In light of the poor results from medication trials, primary therapy continues to
be complete surgical excision of the neurofibroma.[11] No specific treatment for PN currently exists, aside for surgical resection.[12]
[13]
Younger age, the tumor's location in the head and neck region, and incomplete surgical
resection are predictive factors for a higher risk of the tumor progressing and recurring.[12] Our case fell into these categories. Thus, recurrence was expected, particularly
as we were unable to totally remove the tumor. In such cases, lifelong follow-up is
often warranted.
Neurofibromas have been reported in the literature to be surgically difficult to separate
from normal tissue because they lack a well-defined capsule and are instead made up
of a mesh of interwoven spindle cells, axons, and collagen fibers.[1] Extensive tumors may be associated with massive bleeding.[12] Therefore, it is wise not to delay surgery.[12]
[13] Surgical excision was decided for our case. Early surgical intervention of PN of
the head and neck with a goal of near total resection avoids the loss of function
associated with these tumors, such as tracheostomy dependence, swallowing difficulty,
and speech problems, and prevents the inexorable progression of substantial cosmetic
deformity.[13]
Removal of PN is a challenging procedure as the lesion may involve multiple nerve
fascicles, with serpiginous growth and significant vascularity. Even with surgical
excision, PN has a recurrence rate of 20%.[12]
[14]
Lateral or median thyrotomy and pharyngotomy have been presented by most authors as
the treatments of choice for the surgical excision of these tumors[15]
[16]; we preferred cutting the attachment of superior constrictor muscle to the thyroid
cartilage, dissecting the mass from the mucosa to preserve the laryngopharyngeal function.
No malignant changes were found in our case. No malignant changes have been noted
to occur among isolated neurofibromas to date. The progression from a solitary neurofibroma
to multiple neurofibromatosis and then transformation into malignancy is theoretically
possible but exceedingly rare.[10]
No recurrence had been detected to date (2 years of follow-up), similar to the studies
of Ransom et al,[13] who did near total removal, and Patil et al,[9] who did total removal with follow-up of 4 years.
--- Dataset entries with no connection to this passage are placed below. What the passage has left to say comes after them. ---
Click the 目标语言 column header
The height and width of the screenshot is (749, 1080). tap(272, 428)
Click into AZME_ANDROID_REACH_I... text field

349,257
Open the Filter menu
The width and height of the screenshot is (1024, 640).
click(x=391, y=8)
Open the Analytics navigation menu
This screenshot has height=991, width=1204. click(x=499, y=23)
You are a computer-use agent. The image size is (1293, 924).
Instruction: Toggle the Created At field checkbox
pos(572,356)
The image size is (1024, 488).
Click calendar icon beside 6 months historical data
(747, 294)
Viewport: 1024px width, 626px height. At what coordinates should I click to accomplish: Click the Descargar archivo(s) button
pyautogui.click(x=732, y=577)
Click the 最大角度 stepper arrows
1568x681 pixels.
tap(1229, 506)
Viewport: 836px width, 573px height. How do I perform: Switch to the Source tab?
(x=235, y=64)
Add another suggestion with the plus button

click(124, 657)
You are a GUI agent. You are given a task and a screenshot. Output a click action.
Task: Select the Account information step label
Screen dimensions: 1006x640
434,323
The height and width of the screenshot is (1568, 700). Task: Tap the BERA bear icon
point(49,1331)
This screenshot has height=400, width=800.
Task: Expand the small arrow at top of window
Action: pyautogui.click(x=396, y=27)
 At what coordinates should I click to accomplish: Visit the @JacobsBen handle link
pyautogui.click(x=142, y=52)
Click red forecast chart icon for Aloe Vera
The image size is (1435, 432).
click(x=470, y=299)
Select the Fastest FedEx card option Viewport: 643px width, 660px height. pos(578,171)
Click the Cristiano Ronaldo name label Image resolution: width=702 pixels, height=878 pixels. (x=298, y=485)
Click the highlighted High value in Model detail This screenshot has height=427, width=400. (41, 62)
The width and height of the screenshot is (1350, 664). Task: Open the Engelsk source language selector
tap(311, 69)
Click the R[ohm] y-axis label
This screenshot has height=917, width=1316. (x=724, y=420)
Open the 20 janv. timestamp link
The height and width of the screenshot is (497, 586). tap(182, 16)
However, recurrence was detected
after debulking of a massive facial neurofibroma by Asha'ari et al,[12] but they did not report recurrence after debulking of a parotid neurofibroma.
It is believed that the laryngeal neurofibroma arises from the superior laryngeal
branch of the glossopharyngeal nerve.[10] But in our reported case, the PN was massive, extending to the lower neck, and its
resection was complicated by recurrent laryngeal nerve injury. These suggest the recurrent
laryngeal nerve to be the origin of the tumor and ensured that these tumors are unencapsulated
and tended to infiltrate and separate the normal nerve fascicles, as was documented
before.[17]
Final Comments
A case of massive neck PN with supraglottic part in a 5-year-old boy with NF-I was
reported; it should be included in differential diagnosis of stridor and neck mass
in children. Massive neck PN can be surgically removed without recurrence if diagnosed
and removed in early childhood, eliminating the respiratory symptoms. This study highlights
the significant of early diagnosis and excision of massive neck PN and its complications.